Moins de deux mois après l'entrée en vigueur de la loi contre la fraude dans l'industrie de la construction (35), le cabinet d'avocats Fasken Martineau a expliqué à ses clients qu'il existait des failles leur permettant d'éviter de perdre des contrats publics.

Adoptée le 7 décembre dernier, la loi resserrait les règles d'attribution des licences de la Régie du bâtiment du Québec (RBQ). Désormais, toutes les entreprises condamnées pour fraude fiscale sont frappées de l'interdiction de participer aux appels d'offres publics. Leurs contrats en cours peuvent même leur être retirés.

Dès le 3 février 2012, Fasken Martineau faisait une présentation à ses clients du domaine de la construction pour leur expliquer qu'il existait des «stratégies de contournement». «Certaines entreprises susceptibles de perdre un contrat public ou de ne pas l'obtenir pourraient contourner les effets de la loi en modifiant leur structure organisationnelle.»

Une copie de la présentation découverte en ligne par Projet Montréal ne détaille pas les mesures à prendre, mais conseille aux clients de «demander l'aide d'un professionnel».

Pour illustrer le fait qu'il est possible d'éviter d'être touché par la loi, Fasken Martineau cite en exemple «le cas de l'entreprise Soter». Cette société avait en effet vu sa licence restreinte, mais un changement dans la liste de ses dirigeants lui a rapidement permis de recouvrer le droit de décrocher des contrats publics.

La présentation d'une trentaine de pages était avant tout destinée à présenter aux clients de Fasken Martineau les plus récents changements dans l'attribution des licences de la RBQ. Une section intitulée «Les limites de la loi 35» s'attarde sur ses «difficultés d'application». On y souligne que Montréal n'a pas résilié un seul contrat bien que plusieurs des entreprises avec lesquelles elle fait affaire se sont retrouvées sur la liste noire de la RBQ.

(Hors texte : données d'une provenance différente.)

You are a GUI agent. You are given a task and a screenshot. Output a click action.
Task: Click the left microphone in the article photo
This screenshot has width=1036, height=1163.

Au-delà des «stratégies de contournement», la firme avance également que la constitutionnalité de la loi pourrait être contestée devant les tribunaux en raison du caractère vague de certaines dispositions. Fasken Martineau ajoute que l'interdiction de répondre aux appels d'offres représente une «double punition», ce qui est normalement proscrit.

Projet Montréal indigné

Ce document émerge alors que La Presse a révélé hier qu'une firme soeur de Terramex, condamnée pour fraude fiscale, a décroché un important contrat avec la Ville de Montréal. En février, un de ses propriétaires a fondé une nouvelle entreprise au nom similaire, Terramex Aménagmeent Urbain, pour obtenir une nouvelle licence de la RBQ et ainsi répondre aux appels d'offres de la métropole.

«Le cas de Terramex est d'autant plus emblématique que c'est sa peine de sept jours de suspension qui avait conduit la ministre du Travail à proposer la loi 35. Mais là, on voit avec quelle facilité déconcertante la loi peut être contournée», s'indigne Richard Bergeron, chef de Projet Montréal.

«On a la preuve avec le document de Fasken Martineau que les entreprises en cause font appel aux meilleures compétences juridiques disponibles. Elles sont capables de payer les honoraires», dit Richard Bergeron.

L'opposition officielle estime quant à elle «essentiel que la loi 35 soit resserrée», dit Olivier Lapierre, attaché de presse de Louise Harel. Vision Montréal dit en avoir fait part aux chefs des six partis politiques dans le cadre de la campagne provinciale.